__Source document__.
════════════════════

Fig. 4.1
Carcinoma threatening the mesorectal fascia on the left
Total Mesorectal Excision (TME) Current Controversies
TME is the key surgical objective [1–19]—can it however be achieved as well or better by laparoscopy, or by the da Vinci robot? When truly necessary, can the poor results so often obtained by the ‘standard’ APE be improved upon by superior access—e.g. the Kocher–Holm position face down with excision of the coccyx? All these are controversial issues (Fig. 4.2).
Fig. 4.2
A near perfect TME specimen (PO Nystrom)
Current priorities include better visualisation and more precise dissection, improved haemostasis and less collateral damage by diathermy (e.g. the use of TriVerse monopolar and LigaSure bipolar electricity). Gradually, surgeons, open, laparoscopic and robotic, are learning to recognise all the components of the autonomic nervous system of the pelvis which surround the TME. Indeed, surgeons are rewriting the anatomy books as surgical technology advances. The preservation of these crucial nerves depends a great part of human happiness and dignity.
There are few branches of surgery where care and effort in the craft of surgery yield so much benefit to our patients or where surgical anatomy is so important and advancing so rapidly.

════════════════════

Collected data
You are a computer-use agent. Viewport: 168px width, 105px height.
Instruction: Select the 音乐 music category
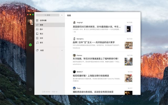coord(41,43)
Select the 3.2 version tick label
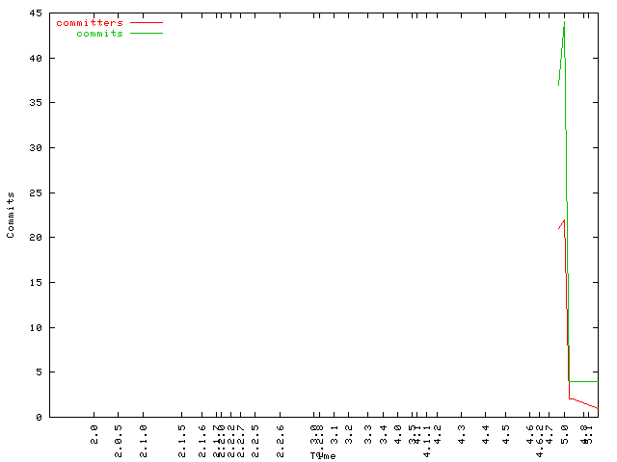Viewport: 617px width, 462px height. tap(350, 436)
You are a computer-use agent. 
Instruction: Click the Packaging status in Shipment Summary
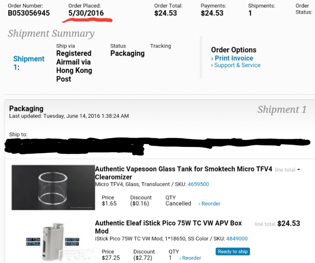click(127, 53)
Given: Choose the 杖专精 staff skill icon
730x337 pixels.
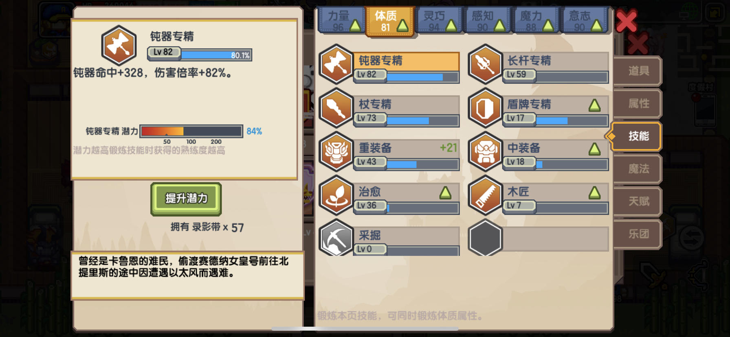Looking at the screenshot, I should 336,108.
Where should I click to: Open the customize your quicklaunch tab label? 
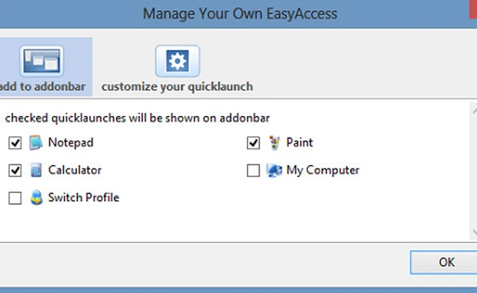tap(177, 87)
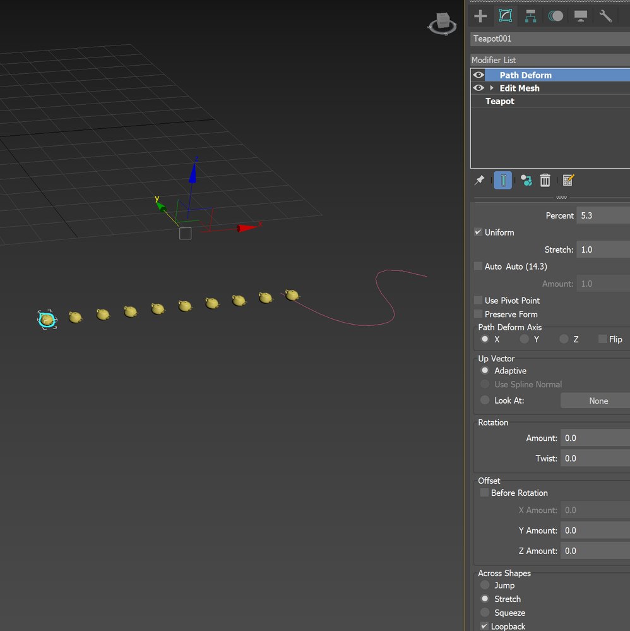The image size is (630, 631).
Task: Remove modifier with the trash can icon
Action: tap(545, 180)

════════════════════

__Questions__.
1/ Answer these questions using the passage on total mesorectal excision.
(a) What does Fig. 4.1 show?
(b) What position is given as an example of superior access for the 'standard' APE?
(c) Which two kinds of electricity are named as ways to reduce collateral damage by diathermy?
2/ Write the next few sentences of the passage on total mesorectal excision, picking up after its final sentence.

__Expected outputs__.
1/
(a) A carcinoma threatening the mesorectal fascia on the left.
(b) The Kocher–Holm position face down with excision of the coccyx.
(c) TriVerse monopolar and LigaSure bipolar electricity.

2/
Objectives
These are cure of cancer, local control of a disease where local failure causes great misery, keeping permanent stomas to a minimum and avoidance of collateral damage’. As a basic principle of any cancer operation, the block of tissue to be removed should be precisely defined and subjected to scrutiny by an independent pathologist. Thus, surgical anatomy and histopathologic audit should become exact sciences in their own right and surgical practice refined to include meaningful judgement of the oncologic quality of the specimen. It is rewarding to report that naked-eye evaluation of the excised specimen has become mandatory in Germany. Our own teaching workshops always emphasise the importance of ‘specimen-orientated surgeons’—i.e. surgeons whose first priority during the procedure is the quality of the fascial-covered untorn envelope of tissue that constitutes an optimal TME specimen.
Definition of the Rectum Itself
Unfortunately, this varies across the world, and all actual definitions are inherently unsatisfactory. For simplicity, we choose arbitrarily to define it as the bowel up to 15 cm above the anal verge (patient conscious). The low rectum is also arbitrarily defined as up to 6 cm, the mid as 6–12 and the upper as 12–15 cm.
Partial Mesorectal Excision (PME)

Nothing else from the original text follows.